Davey Wavey's official blog. Shirtless adventures, videos, pictures, stories and more!

November 13, 2009
by Davey Wavey
36 Comments



Fitness Fridays: My Fitness Journey.

A lot of people ask me for fitness advice, so I decided to create “Fitness Fridays” to tackle the topics about which you care. If you want me to address a specific fitness topic, let me know in the comments!

I’ve never shared much about my personal fitness journey, other than the occasional tidbit about motivation or obesity. So without further ado, here’s how it all came to be.

I was a skinny kid, until second grade. When I was 8, I started packing on the pounds. I filled out fairly quickly, and the weight stayed with me through the end of elementary school. I wasn’t massive or obese, but rather husky. As much as I can remember, I was never annoyed by the extra weight (despite constant teasing by my family). I didn’t think much about it in those early and innocent years.

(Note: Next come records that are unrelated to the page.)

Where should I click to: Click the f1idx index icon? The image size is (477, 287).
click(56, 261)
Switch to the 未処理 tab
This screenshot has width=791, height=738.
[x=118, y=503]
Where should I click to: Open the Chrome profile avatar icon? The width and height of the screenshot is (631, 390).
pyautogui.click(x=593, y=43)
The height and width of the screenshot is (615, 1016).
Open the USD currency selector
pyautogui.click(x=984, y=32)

In sixth grade, I started middle school. And right around this time, puberty kicked in. I became aware of my appearance and realized that my attraction to other boys was called being gay. I also realized that other boys shared these same-sex urges. I wanted these boys to like me back, and so in a rather unconscious effort, I decided to change the way that I looked.

I didn’t eat much in middle school. I bordered on anorexia. I wanted to be skinny, and thus counted my calories obsessively. I remember growing 4.5 inches in one year, and losing 10 pounds. The doctor asked me if I ate well, and I lied. He believed me; it’s very easy for a boy to get away with an eating disorder.

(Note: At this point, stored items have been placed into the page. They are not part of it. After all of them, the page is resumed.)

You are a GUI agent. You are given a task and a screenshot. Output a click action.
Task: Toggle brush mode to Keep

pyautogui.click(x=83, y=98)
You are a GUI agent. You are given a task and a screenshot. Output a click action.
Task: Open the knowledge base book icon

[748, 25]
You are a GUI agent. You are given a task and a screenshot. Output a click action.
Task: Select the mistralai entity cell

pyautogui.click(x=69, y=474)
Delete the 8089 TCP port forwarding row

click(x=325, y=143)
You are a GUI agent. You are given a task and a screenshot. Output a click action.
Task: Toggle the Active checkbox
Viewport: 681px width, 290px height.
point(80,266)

By the time I was in high school, I realized the gym was more effective than starvation. By age 16, I started attending the gym regularly. At first, it was a few times a week. As I also participated in gymnastics, regular workouts were a necessity and so over time, it became four days a week. Then five. And then six.

My body was very athletic by age 17. I also participated in track during high school, and discovered my love-hate relationship with running (which continues to this day, though now it’s more love than hate).

When I entered university at age 19, I became involved in cheerleading and taught gymnastics. I was in the gym as many as six hours a day between practice, training and coaching. Looking back, I wonder where I found time to study?

Around this time, I started to realize that there was more to training than “looking good” and achieving goals. Yes, working out does generally lead to a body type deemed “attractive” by our society, but it does something else. When you use your muscles and joints, and when you push yourself to your physical limits, you feel alive.

Moreover, it’s an investment in one’s physical body. I am not my body, but it is through this body that I’m able to experience this human journey of life. As such, honoring my body is an extension of honoring me. If you are truly conscious, then there is no escaping physical stimulation. It’s like tuning the engine or changing the oil.

This is when I really started to understand the true importance of fitness. Not to mention the clarity, improved health, focus and calm that can come from daily exercise.

Soon after, I realized that sharing the knowledge, information and skills that I had acquired over the years, and through thousands and thousands of hours of research, training and coaching, was part of my path. I began teaching fitness classes at a local gym, and eventually built on this momentum by creating a fitness program and exercise videos.

Now, I’m 26. I still go to the gym six days a week. Not for 6 hours or 4 hours, but for 2. I get up early, often before the sun, and make this daily investment in myself.

And to take my understanding of fitness, science, physiology and anatomy to a higher level, I am currently enrolled in a personal training certification program with the AFPA.

So, that’s where I’m at.

But what about you? What’s your story?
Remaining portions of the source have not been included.